The U.S. Department of Housing and Urban Development is finally handing control of the Detroit Housing Commission back to local authorities, after nearly 10 years of federal control.
HUD placed the DHC into federal receivership in July 2005, because of “un-auditable financial records, the distressed physical condition of housing units, significant regulatory compliance deficiencies, and HOPE VI grants that were in default for lack of progress with redevelopment projects,” HUD said.
Now, due to the DHC demonstrating “consistent accountability and progress,” HUD relinquished control to local authorities, effective Mach 16, 2015.
HUD said that significant improvements have taken place at the DHC since 2005, including hiring an executive director, completing reductions in staffing levels to fit the “current asset management” of the DHC and increasing the occupancy rate of public housing units from 70% in 2005 to 97% currently.

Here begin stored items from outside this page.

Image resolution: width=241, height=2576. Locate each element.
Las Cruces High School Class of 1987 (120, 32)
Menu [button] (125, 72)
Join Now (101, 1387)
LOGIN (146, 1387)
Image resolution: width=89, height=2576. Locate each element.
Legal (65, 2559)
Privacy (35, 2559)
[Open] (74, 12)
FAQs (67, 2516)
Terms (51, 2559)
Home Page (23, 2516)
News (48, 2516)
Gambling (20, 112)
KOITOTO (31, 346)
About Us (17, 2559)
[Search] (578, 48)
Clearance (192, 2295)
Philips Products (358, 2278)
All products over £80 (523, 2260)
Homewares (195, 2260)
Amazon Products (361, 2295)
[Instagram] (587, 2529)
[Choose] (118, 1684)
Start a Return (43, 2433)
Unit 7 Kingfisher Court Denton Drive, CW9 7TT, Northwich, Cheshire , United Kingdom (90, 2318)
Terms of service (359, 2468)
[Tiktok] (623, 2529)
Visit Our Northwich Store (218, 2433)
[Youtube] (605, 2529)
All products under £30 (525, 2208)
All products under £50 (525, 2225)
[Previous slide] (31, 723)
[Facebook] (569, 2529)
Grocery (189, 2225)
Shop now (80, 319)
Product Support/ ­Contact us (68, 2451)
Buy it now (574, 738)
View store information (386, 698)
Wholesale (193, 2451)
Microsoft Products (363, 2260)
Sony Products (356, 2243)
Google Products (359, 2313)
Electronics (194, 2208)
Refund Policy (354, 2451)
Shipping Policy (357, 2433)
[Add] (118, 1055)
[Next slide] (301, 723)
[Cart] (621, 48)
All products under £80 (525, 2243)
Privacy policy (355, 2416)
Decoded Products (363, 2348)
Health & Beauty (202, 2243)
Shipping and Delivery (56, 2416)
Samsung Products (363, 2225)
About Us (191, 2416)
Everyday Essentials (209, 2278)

HUD added that the DHC has received a full audit with an unqualified financial opinion since 2007, and said that since 2010, the DHC has met “significant financial and management requirements” to comply with HUD regulations.
In 2014, the DHC received a passing HUD inspection score for every public housing development for the first time in more than two decades, and achieved the designation of “Standard Performer” while improving their public housing assessment score of 84%, up from 24% in 2005, HUD said.
“Today represents an important milestone in Detroit’s road to recovery,” HUD Secretary Julián Castro said. “After a decade of federal oversight, I am pleased to say that the once-troubled Detroit Housing Commission has made a complete turnaround and that HUD is handing back the keys to Mayor Mike Duggan and the agency’s Board of Commissioners. It’s because of our partnership with local leaders and public housing residents that the people of this great city once again have a housing commission that they can count on.”
Now that the DHC is back in local control, Detroit Mayor Mike Duggan appointed a five-member board of commissioners to oversee the DHC’s operations.
"The Detroit Housing Commission plays a critical role in making sure low-income Detroiters have access to quality, affordable housing,” Mayor Duggan said. “I'd like to thank our partners at HUD and the Housing Commission for their hard work in making this day possible. We look forward to building on the progress they already have made."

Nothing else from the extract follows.